It will take much more then dissertation to harness VN to perform judicial feats of the kind this abstract calls for. Good doublespeak for Orwell’s 1984 makes bad criticism of VN. That would not fly, Mrs. Dawson. Non-realities of such ‘observations’ are well illustrated by another VN’s novel, Bend Sinister, which, one may argue, ‘challenges’ your outlook.

 

>Through demolition of the stereotypes of "pervert" and "victim," Nabokov teaches the reader to reject categories such as "pedophile" and "adolescent" in favor of attention to the human beings we force into these roles.

 

- George Shimanovich

 

-----Original Message-----
From: Vladimir Nabokov Forum [mailto:NABOKV-L@LISTSERV.UCSB.EDU] On Behalf Of Donald B. Johnson
Sent:
Tuesday, April 12, 2005 10:35 PM
To: NABOKV-L@LISTSERV.UCSB.EDU
Subject: Dissertation Abstract: Sympathy & Suffering in LOLITA

 

Per Prof. Johnson's kind suggestion, below is my dissertation abstact.

 

 

          PORTIONS OF HEAVEN AND HELL: SYMPATHY AND SUFFERING IN LOLITA

Kellie Dawson, Ph.D.

Cornell University

My fascination with the connection between literature and mainstream America is the basis for this dissertation which intends to explore the roots of the culturally-specific assumptions that a reader may bring to so notorious a text as Vladimir Nabokov’s Lolita. Firmly grounded in my interest in observing the vagaries of the American imagination, this work examines the ways Lolita challenges those assumptions and how it may even have had the effect of transforming them. In so doing I reveal the extent to which cultural theory and literary products interact with and upon each other to produce a society’s collective ideals.
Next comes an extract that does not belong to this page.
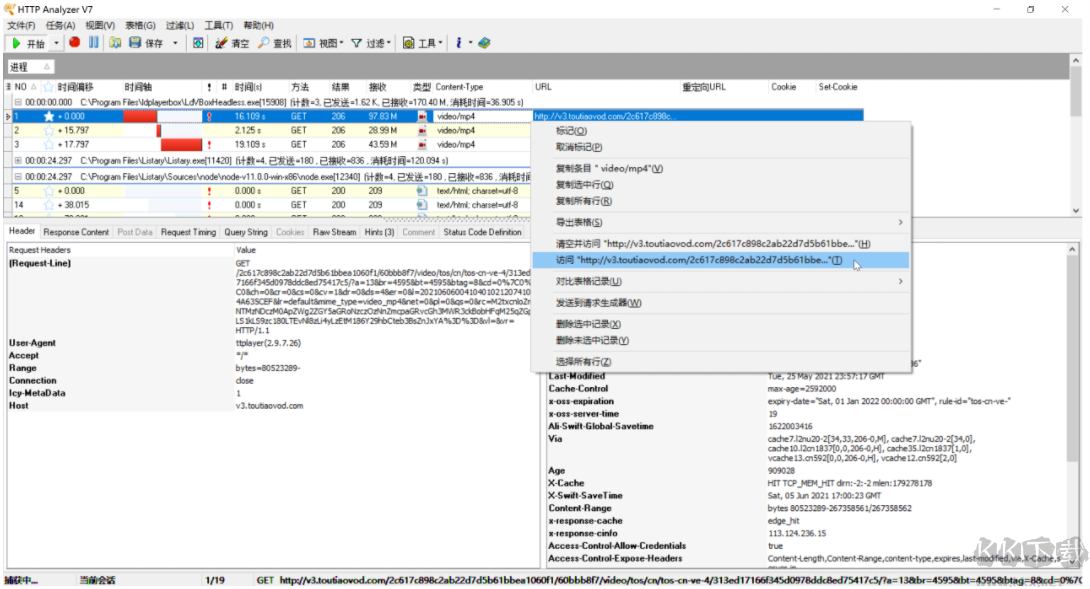Screen dimensions: 1090x589
Task: Open find (查找) with the magnifier icon
Action: pyautogui.click(x=264, y=43)
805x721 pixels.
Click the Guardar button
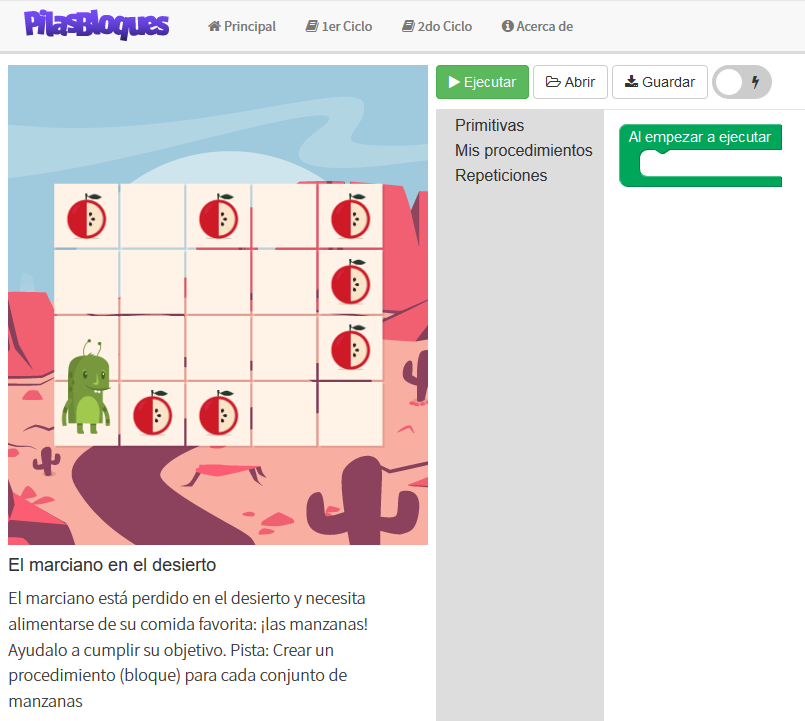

Although Vladimir Nabokov denies that he is a writer of didactic fiction, Lolita does carry a valuable lesson. Unfortunately, even though it is the most popular and widely read of his novels, it is also the most resisted. Its characters, situations and themes are so sensational that they tend to distract from the deeper inquiry that is at the core of this inflammatory text. Even as scholars acknowledge it as a literary masterpiece it has never lost its reputation as a "dirty" book – and this reputation still receives more popular attention than do the issues it raises about the tenuous nature of human civility. The overblown consideration given to pedophilic narratives in our culture creates an imbalance of reader engagement that may interfere with attention to the larger questions Nabokov tracks throughout his oeuvre. Lolita, along with being an insightful report of 1950s American culture and a masterful demonstration of the flexibility of the English langu! age, is an extraordinary examination of both the heights and the depths of human sensibility. In this novel, Nabokov demonstrates the suffering of the most "monstrous" of men and convinces his readers to sympathize with him even as they continue to abhor his crimes.

Through his extended reading of early sexologists and his research into American adolescence, Nabokov was well aware of the image of "the pedophile" and "the teen" his readers would bring to his novel. In Lolita he systematically demolishes these expectations. His "pedophile" is not a drooling pervert who lures little girls into the bushes – and since his "teen" is no blushing innocent the reader must re-evaluate what she thought she knew about adult sexual deviance and child sexuality. Complications such as these, of suppositions the reader had assumed she could take for granted, influence her to re-examine her own humanity, her own complicity in the ideologies that usually cause her to pre-judge and condemn those who are most in need of sympathy. Through demolition of the stereotypes of "pervert" and "victim," Nabokov teaches the reader to reject categories such as "pedophile" and "adolescent" in favor of attention to the human beings we force into these roles.